#### DOCUMENT SECTION
○ ○ ○ ○ ○
// Position of lowest bit set
// http://bits.stephan-brumme.com

// references:
// http://graphics.stanford.edu/~seander/bithacks.html

// code:
const unsigned int MultiplyDeBruijnBitPosition[32] =
{
  // precomputed lookup table
   0,  1, 28,  2, 29, 14, 24,  3, 30, 22, 20, 15, 25, 17,  4,  8,
  31, 27, 13, 23, 21, 19, 16,  7, 26, 12, 18,  6, 11,  5, 10,  9
};

unsigned int lowestBitSet(unsigned int x)
{
  // only lowest bit will remain 1, all others become 0
  x  &= -int(x);
  // DeBruijn constant
  x  *= 0x077CB531;
  // the upper 5 bits are unique, skip the rest (32 - 5 = 27)
  x >>= 27;
  // convert to actual position
  return MultiplyDeBruijnBitPosition[x];
}

unsigned int lowestBitSetSimple(unsigned int x)
{
  // x=0 is not properly handled by while-loop
  if (x == 0)
    return 0;

  unsigned int result = 0;
  while ((x & 1) == 0)
○ ○ ○ ○ ○
#### THE RECORDS
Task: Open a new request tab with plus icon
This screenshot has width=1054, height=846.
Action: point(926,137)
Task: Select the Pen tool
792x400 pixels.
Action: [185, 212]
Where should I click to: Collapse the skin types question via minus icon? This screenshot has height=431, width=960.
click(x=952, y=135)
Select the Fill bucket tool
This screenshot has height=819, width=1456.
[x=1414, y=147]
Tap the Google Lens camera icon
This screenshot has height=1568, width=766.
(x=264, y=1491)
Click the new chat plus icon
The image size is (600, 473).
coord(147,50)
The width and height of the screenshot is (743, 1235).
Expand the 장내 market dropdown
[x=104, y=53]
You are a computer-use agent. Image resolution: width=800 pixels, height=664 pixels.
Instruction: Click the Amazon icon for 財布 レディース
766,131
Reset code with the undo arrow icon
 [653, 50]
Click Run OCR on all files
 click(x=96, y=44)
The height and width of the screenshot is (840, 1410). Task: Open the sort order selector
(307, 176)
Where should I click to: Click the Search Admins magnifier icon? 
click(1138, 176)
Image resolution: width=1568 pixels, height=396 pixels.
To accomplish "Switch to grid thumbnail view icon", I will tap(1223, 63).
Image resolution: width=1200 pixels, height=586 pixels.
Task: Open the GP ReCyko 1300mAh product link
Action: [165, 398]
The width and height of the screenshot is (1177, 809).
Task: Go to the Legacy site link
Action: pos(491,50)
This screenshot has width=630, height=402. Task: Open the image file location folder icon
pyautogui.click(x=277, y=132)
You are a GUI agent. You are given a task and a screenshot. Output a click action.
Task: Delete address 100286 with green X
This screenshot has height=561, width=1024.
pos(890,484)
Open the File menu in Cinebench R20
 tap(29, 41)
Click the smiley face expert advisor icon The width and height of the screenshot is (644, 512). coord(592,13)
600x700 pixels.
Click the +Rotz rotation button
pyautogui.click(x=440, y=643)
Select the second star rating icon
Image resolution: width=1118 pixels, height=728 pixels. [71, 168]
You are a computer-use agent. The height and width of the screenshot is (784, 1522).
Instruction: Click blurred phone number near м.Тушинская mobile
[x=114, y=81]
○ ○ ○ ○ ○
#### REQUESTS
- A) List each line in the rows that contains the word "with". Match case exactly.
- B) Pick up the lowest-set-bit code at the point where it ends and keep writing it.

#### RESPONSE LIST
- A)
Task: Open a new request tab with plus icon
Reset code with the undo arrow icon
Task: Delete address 100286 with green X

- B)
  {
    x >>= 1;
    result++;
  }

  return result;
}

// assembler:
#ifdef _MSC_VER
__forceinline void lowestBitSetAsm() // stripped down to core algorithm to avoid overhead of parameter pushes/pops
{
  // compiler: Visual C++ 2008
  // in: ecx - x
  // out: eax - result
  __asm
  {
    ; x &= -x
    mov ecx, eax
    neg ecx
    and ecx, eax
    ; x *= 0x077CB531
    imul ecx, 077CB531h
    ; x >>= 27
    shr ecx, 27
    ; return MultiplyDeBruijnBitPosition[x];
    mov eax, MultiplyDeBruijnBitPosition[ecx*4]
  }
}

__forceinline void lowestBitSetSimpleAsm() // stripped down to core algorithm to avoid overhead of parameter pushes/pops
{
  // compiler: Visual C++ 2008
  // in: ecx - x
  // out: eax - result
  __asm
  {
    ; result = 0
    xor eax, eax
    ; if (x == 0) return 0
    test ecx, ecx
    je $finish
    ; while ((x & 1) == 0)
    test cl, 1
    jne $finish
  $scanLoop:
    ; x >>= 1
    shr ecx, 1
    ; result++
    inc eax
    test cl, 1
    je $scanLoop
  $finish:
  }
}
#endif

// restrictions:
// - designed for 32 bits

// explanation:
// A negative number is usually represented by the two-complement: -x = not(x)+1
//
// The formula x & -x = x & (not(x) + 1) deletes all but the lowest set bit (line 11).
//
// That means after line 11 we have a power of 2 and there are obviously only 32 possibilities left.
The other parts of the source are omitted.